On Tuesday morning in New York City, Microsoft unveiled a streamlined, simplified version of its latest operating system called Windows 10 S. Unlike other editions of the OS, Windows 10 S will only run apps from the Windows Store, making it speedier and more secure than Windows 10 Pro. It’s the company’s long-awaited answer to Chrome OS, but there’s one key difference between the two platforms.
Any Windows 10 S machine can be upgraded to Windows 10 Pro for a one-time $49 fee. Once you upgrade, your computer will operate just like any other Windows 10 computer, capable of downloading and running apps from the internet. Microsoft can no longer guarantee that your computer will have as long a battery life or perform as well as it did on Windows 10 S, but it’s always an option.
Additionally, anyone who picks up a Surface Laptop (which runs Windows 10 S by default) will be able to switch to Windows 10 Pro for free as long as they do it before the end of 2017. They’re already paying $999 for a new laptop, so it makes sense to waive the fee and let them do what they want.

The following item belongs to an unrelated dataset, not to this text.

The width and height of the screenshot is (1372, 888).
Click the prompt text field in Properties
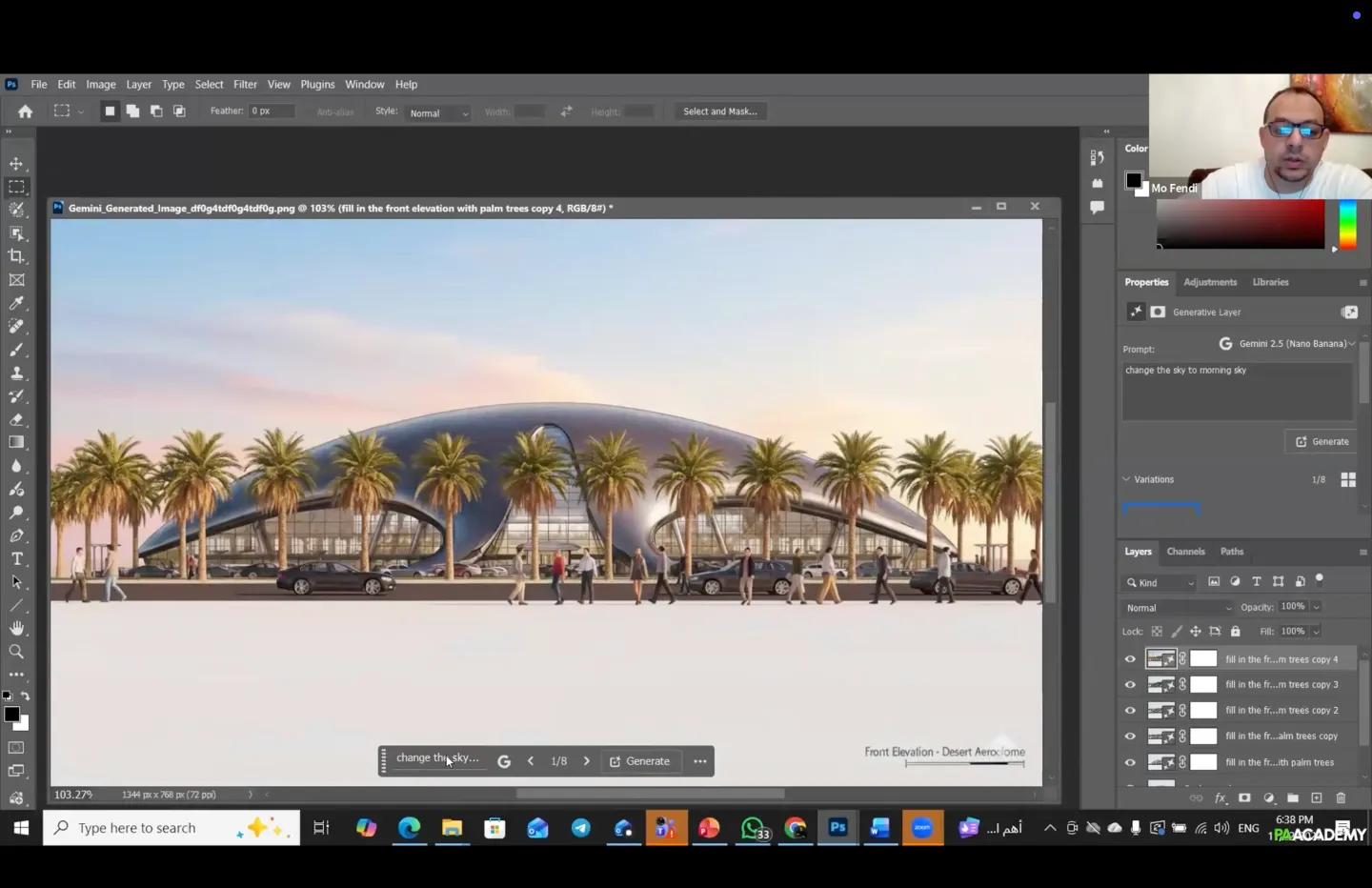pos(1236,391)

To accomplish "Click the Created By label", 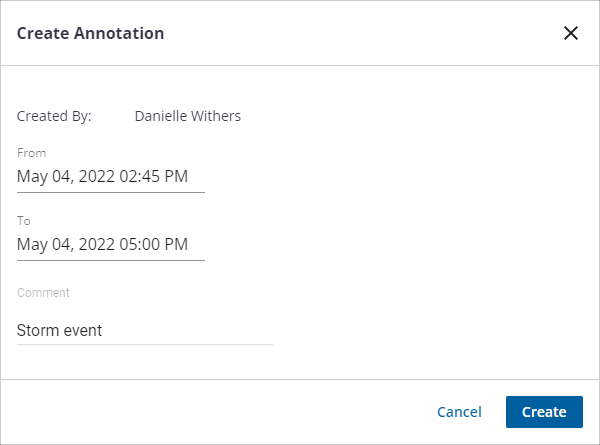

Even with the free upgrade for Surface Laptop owners, the optics for this decision are fairly horrid. Microsoft is trying to compete with Apple’s MacBooks and Google’s Chromebooks all at once and might finally have a laptop that can do so. Why nickel-and-dime consumers who buy Windows 10 S machines and then realize that the OS doesn’t suit their needs? Windows 10 S has potential, but moves like this are bad for the operating system, bad for Microsoft and bad for consumers.